[PROVIDED MATERIAL]
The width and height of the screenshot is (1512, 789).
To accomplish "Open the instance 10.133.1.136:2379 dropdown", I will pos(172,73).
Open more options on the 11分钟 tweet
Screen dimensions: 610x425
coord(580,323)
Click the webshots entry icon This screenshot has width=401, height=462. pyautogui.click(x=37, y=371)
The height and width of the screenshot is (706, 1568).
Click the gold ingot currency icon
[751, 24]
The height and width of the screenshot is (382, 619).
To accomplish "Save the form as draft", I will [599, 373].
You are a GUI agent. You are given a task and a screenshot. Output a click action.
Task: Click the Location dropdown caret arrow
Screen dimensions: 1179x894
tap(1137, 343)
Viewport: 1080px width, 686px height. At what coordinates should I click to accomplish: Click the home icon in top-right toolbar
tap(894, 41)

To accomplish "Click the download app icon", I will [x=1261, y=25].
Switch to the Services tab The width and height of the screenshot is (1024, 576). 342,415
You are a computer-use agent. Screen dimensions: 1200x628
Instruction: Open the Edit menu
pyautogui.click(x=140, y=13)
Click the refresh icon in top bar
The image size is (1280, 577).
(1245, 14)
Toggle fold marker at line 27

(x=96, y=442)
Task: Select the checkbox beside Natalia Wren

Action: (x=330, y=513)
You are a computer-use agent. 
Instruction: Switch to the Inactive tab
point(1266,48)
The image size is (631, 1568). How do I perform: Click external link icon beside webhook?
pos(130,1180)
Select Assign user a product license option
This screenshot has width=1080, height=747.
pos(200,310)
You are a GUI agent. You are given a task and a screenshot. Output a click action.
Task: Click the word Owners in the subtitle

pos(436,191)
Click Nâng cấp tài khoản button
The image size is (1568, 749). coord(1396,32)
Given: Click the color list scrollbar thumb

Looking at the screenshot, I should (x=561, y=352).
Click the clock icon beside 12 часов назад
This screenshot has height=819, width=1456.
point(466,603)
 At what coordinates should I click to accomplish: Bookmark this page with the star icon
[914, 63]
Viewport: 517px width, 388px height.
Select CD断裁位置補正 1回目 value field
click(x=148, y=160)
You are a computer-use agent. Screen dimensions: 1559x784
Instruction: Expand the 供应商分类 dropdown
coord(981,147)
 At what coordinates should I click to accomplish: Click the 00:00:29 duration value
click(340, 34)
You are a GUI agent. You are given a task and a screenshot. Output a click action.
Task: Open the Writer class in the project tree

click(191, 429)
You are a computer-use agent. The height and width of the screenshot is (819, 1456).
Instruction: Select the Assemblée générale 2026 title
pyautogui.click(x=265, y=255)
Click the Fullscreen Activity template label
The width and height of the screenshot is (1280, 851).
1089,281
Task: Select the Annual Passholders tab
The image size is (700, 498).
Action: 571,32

[EXERCISE PROMPT] Out of the data above, return each line where the word "agent" can be found.

[REPLY TO THE EXERCISE]
You are a GUI agent. You are given a task and a screenshot. Output a click action.
You are a computer-use agent. Screen dimensions: 1200x628
You are a computer-use agent. 
You are a GUI agent. You are given a task and a screenshot. Output a click action.
You are a computer-use agent. Screen dimensions: 1559x784
You are a GUI agent. You are given a task and a screenshot. Output a click action.
You are a computer-use agent. The height and width of the screenshot is (819, 1456).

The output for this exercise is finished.